Fourth, a market-based approach to pay and conditions fixing would imply a gradual evening-up of pay and conditions across the public service. That might not be entirely palatable for those who, usually for fortuitous reasons, are getting more than others; those who have lagged behind might think differently. However, the current mishmash of pay and conditions has trashed the notion of "One APS", reduced inter-agency staff mobility and created wrong incentives for it, corrupted classification standards, played havoc with staff promotions and transfers, and made the re-allocation of functions between departments as a result of machinery-of-government changes much more fraught. These are serious problems for which there has been little or no compensating benefits.

The Senate committee has an important opportunity to press for the adoption of a market-based approach to fixing remuneration and the necessary consequent supporting institutional arrangements. It must concentrate on what is so blatantly and inherently wrong with the current policy.
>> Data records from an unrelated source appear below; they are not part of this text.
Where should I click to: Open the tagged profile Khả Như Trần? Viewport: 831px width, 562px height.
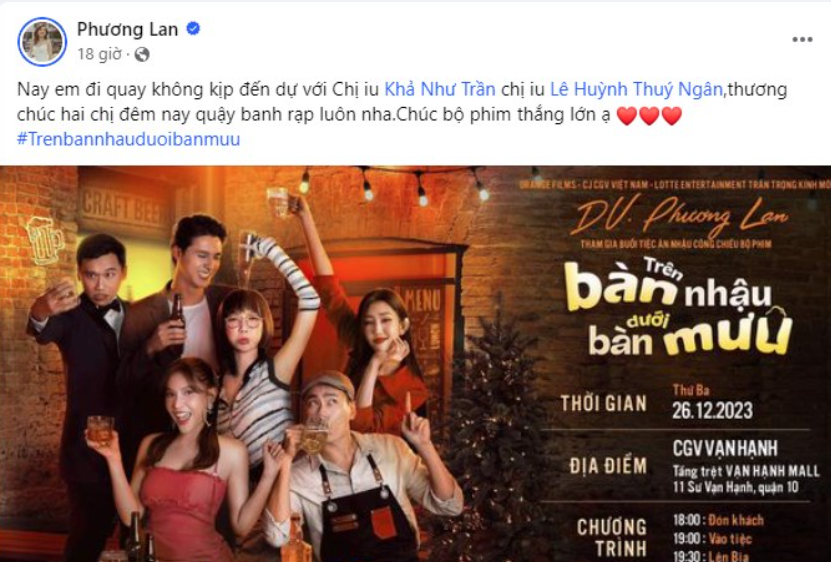[439, 89]
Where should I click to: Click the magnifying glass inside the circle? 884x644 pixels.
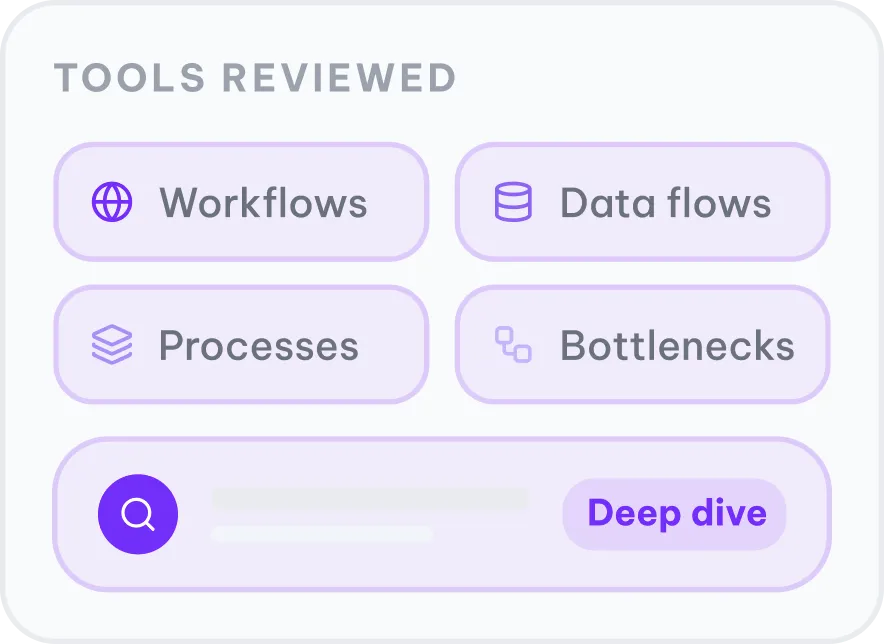coord(137,513)
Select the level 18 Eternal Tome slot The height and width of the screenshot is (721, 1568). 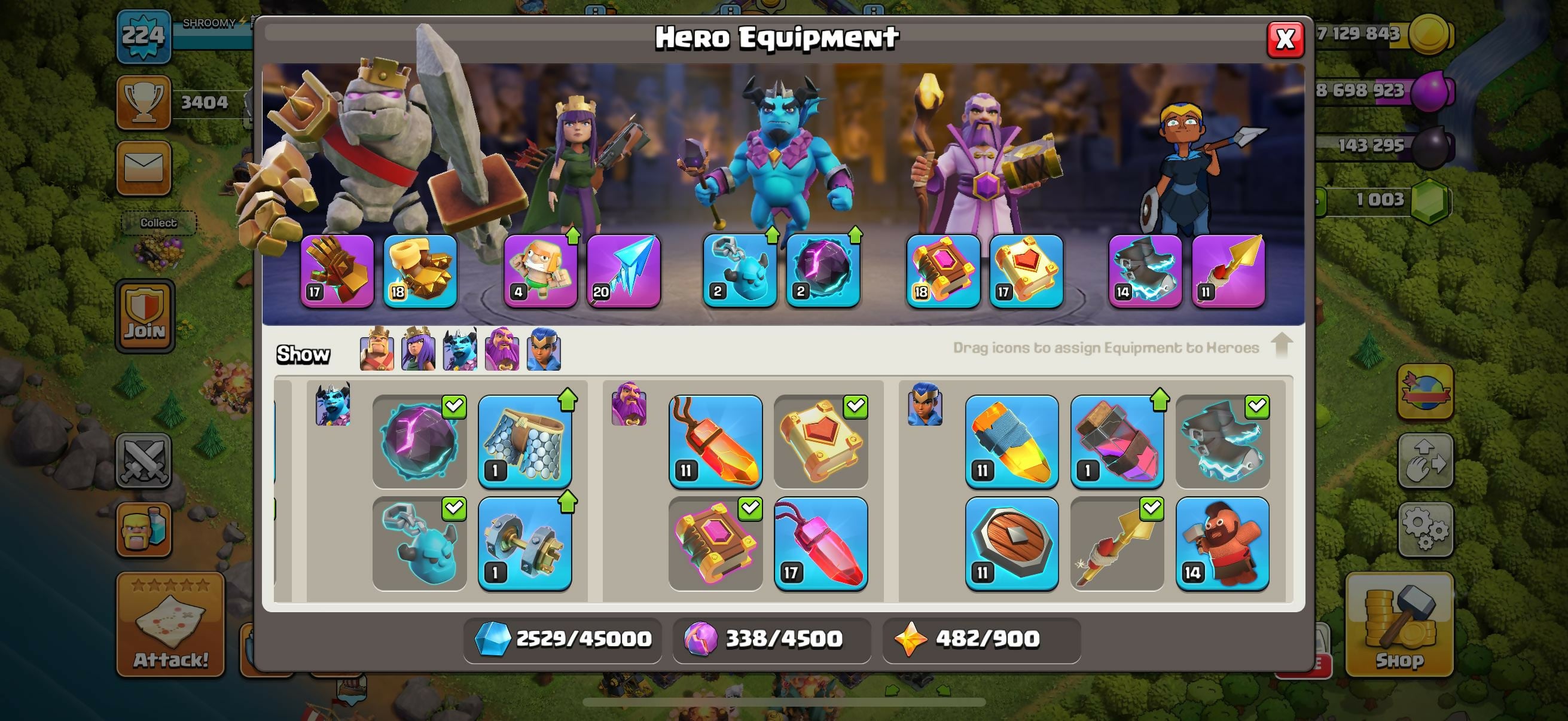click(943, 271)
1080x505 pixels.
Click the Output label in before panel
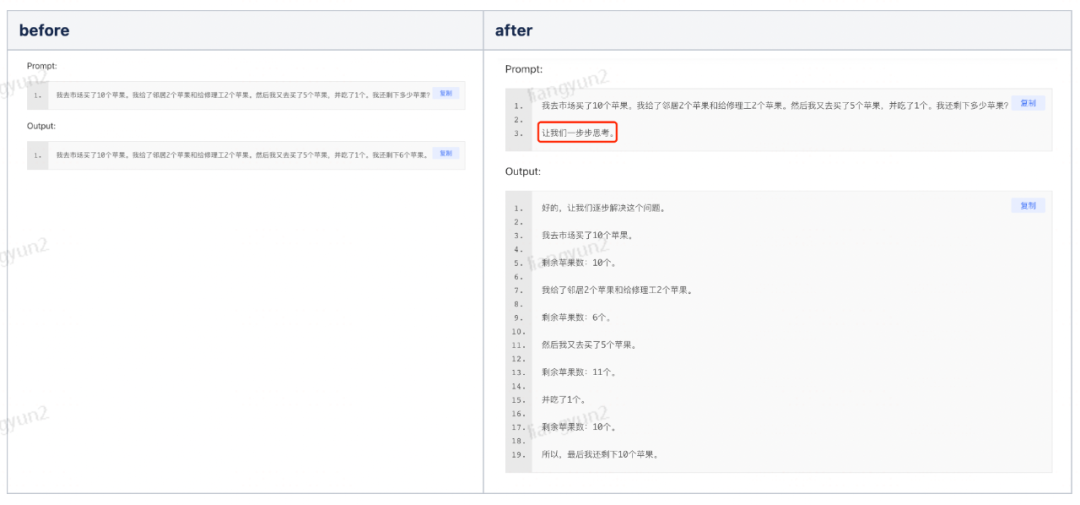41,126
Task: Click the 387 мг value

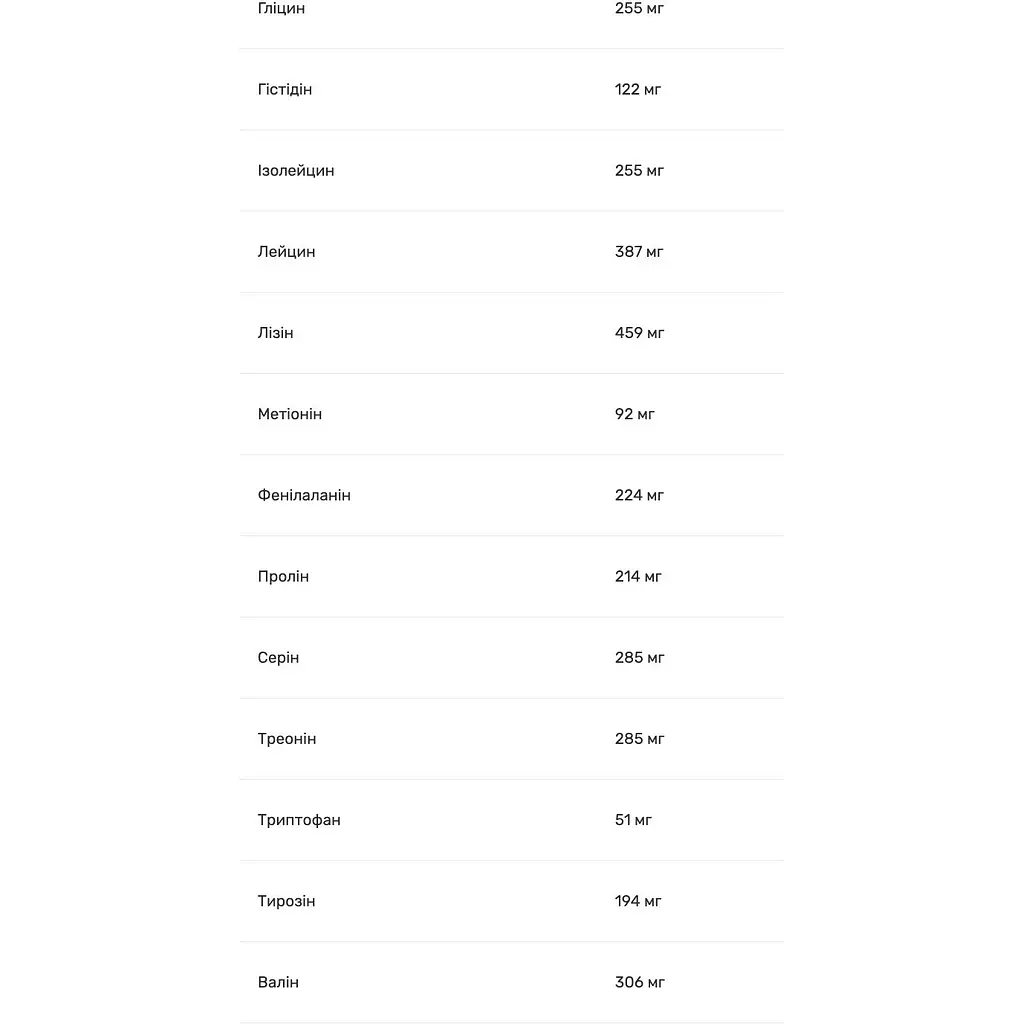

It must realise that a market-based policy, something the current government should find attractive, is a far superior means of promoting the efficiency, effectiveness and productivity of the public service. The current policy and its consequences are the most serious problems affecting public service management. It's to be hoped the committee, unlike the Productivity Commission, doesn't fluff it.

☆ ☆ ☆ ☆ ☆

Finally, it would be remiss not to review the predictions of several "experts" and "insiders" who stuck out their necks on the recent ACT election.

  • Professor John Warhurst: "the Liberals might ... get to 13".
  • Gary Humphries, a deputy president of the Administrative Appeals Tribunal and former ACT chief minister: Labor will "win just 10 of the 25 seats".
  • Michael Moore, the chief executive of the Public Health Association of Australia and a former ACT minister, predicted 10 for Labor and 12 for the Liberals.

But the gold medal goes to former ACT Labor minister John Hargreaves, who thought it might be 11 Labor, 11 Liberal and one Green, with the last two deciding the election. Well done, sir: you could teach some of your fellow pundits a thing or two.

Paddy Gourley is a former senior public servant.